[WORK INSTRUCTION]: Reproduce precisely the lines of the listing below, starting with the line that contains "Log in (1683, 65)" and stopping after the line that contains "Logistica Per Ecommerce (62, 2198)"; include nothing else.

[DATASET RECORDS]:
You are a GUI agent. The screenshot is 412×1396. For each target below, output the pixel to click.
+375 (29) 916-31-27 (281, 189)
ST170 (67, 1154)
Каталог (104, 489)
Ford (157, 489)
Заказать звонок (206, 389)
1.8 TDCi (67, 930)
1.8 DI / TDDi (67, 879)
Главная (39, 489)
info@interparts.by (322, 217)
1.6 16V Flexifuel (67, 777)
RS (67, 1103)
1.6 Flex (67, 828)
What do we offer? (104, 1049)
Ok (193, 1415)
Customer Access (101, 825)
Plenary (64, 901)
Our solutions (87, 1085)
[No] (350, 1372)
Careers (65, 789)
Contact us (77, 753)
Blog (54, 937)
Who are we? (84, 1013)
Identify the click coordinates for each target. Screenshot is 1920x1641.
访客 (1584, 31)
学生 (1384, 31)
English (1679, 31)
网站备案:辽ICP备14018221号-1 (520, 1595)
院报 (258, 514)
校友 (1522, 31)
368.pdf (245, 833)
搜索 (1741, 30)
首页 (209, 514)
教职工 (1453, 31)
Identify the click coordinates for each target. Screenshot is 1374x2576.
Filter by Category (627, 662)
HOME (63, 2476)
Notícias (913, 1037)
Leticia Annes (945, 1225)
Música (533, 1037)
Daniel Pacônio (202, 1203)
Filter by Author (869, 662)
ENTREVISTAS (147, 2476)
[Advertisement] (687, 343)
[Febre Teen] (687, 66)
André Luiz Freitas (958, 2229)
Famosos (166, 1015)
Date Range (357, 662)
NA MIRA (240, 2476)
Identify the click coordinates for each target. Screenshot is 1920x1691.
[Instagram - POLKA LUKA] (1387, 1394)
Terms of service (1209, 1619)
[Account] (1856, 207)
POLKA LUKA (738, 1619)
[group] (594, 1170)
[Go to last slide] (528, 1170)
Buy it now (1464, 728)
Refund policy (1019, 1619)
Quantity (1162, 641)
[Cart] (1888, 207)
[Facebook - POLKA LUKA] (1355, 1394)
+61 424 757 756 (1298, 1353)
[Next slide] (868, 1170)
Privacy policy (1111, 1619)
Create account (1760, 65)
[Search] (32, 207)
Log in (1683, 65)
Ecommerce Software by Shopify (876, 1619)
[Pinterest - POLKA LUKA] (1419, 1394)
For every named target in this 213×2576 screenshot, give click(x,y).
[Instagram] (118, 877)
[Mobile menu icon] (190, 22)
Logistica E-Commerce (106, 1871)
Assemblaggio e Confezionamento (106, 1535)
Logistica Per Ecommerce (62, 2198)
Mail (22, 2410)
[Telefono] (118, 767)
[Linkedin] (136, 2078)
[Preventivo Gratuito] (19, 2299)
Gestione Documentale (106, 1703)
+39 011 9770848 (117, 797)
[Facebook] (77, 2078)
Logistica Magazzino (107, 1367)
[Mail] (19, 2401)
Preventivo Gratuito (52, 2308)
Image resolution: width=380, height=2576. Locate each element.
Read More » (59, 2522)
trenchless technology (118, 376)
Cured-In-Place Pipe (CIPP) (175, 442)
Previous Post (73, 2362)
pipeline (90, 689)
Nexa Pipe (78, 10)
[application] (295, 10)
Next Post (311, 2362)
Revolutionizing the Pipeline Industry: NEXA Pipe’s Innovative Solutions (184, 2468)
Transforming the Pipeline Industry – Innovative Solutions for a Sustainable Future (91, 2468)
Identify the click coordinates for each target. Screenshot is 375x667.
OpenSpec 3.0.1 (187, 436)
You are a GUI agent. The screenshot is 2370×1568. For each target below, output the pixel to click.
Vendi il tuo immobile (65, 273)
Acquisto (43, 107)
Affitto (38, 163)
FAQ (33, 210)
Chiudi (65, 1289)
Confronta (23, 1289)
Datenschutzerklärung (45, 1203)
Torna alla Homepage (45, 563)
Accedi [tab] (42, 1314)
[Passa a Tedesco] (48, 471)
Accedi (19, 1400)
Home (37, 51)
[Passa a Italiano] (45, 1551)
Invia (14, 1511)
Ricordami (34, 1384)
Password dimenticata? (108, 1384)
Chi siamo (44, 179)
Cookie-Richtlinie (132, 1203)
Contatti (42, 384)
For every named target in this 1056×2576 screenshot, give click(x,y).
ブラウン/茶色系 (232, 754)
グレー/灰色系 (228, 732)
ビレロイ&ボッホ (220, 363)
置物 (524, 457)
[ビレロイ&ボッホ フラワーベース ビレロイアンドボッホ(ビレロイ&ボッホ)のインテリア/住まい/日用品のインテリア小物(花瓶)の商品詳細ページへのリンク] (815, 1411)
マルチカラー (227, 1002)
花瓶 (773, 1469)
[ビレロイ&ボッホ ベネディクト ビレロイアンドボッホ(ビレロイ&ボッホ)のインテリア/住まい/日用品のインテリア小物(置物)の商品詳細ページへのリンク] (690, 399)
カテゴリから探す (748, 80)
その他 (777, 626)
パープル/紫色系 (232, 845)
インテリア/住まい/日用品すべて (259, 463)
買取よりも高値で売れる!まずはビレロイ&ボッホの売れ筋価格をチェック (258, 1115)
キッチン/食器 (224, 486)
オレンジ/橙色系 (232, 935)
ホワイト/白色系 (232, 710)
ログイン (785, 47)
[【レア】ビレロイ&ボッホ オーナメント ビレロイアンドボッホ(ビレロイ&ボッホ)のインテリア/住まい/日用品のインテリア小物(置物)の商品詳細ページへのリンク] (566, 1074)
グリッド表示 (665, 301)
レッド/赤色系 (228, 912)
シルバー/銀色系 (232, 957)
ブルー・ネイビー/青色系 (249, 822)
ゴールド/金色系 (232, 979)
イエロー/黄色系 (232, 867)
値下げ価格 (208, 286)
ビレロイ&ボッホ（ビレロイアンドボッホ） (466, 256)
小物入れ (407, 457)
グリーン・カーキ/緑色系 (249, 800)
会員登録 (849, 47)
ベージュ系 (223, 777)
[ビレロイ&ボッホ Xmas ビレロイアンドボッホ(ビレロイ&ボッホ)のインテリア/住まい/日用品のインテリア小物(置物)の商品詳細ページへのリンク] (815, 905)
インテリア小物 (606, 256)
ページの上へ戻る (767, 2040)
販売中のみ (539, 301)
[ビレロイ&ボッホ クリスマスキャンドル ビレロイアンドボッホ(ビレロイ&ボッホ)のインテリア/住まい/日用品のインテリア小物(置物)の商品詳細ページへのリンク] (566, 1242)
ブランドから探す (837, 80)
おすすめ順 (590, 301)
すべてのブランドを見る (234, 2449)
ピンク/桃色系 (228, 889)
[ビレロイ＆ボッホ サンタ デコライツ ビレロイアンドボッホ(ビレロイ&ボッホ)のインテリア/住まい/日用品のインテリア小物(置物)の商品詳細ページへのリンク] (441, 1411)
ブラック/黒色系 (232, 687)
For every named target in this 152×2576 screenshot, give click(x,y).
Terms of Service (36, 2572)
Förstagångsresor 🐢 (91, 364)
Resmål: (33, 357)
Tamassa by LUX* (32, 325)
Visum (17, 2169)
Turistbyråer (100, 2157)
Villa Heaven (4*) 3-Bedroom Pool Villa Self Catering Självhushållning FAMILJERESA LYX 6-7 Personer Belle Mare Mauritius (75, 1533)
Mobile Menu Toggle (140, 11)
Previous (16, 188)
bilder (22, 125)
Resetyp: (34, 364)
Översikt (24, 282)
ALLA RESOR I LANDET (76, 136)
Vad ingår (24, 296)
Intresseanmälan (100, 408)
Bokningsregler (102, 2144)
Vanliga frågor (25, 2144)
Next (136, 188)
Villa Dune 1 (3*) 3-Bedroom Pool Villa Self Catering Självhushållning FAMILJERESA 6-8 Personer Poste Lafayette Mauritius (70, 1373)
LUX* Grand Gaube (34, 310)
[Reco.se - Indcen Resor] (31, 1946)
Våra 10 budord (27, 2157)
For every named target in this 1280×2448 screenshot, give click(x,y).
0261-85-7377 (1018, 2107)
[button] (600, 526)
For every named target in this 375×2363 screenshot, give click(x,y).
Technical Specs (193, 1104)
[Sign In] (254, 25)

[EXERCISE RESULT]:
Log in (1683, 65)
Ecommerce Software by Shopify (876, 1619)
[Pinterest - POLKA LUKA] (1419, 1394)
For every named target in this 213×2576 screenshot, give click(x,y).
[Instagram] (118, 877)
[Mobile menu icon] (190, 22)
Logistica E-Commerce (106, 1871)
Assemblaggio e Confezionamento (106, 1535)
Logistica Per Ecommerce (62, 2198)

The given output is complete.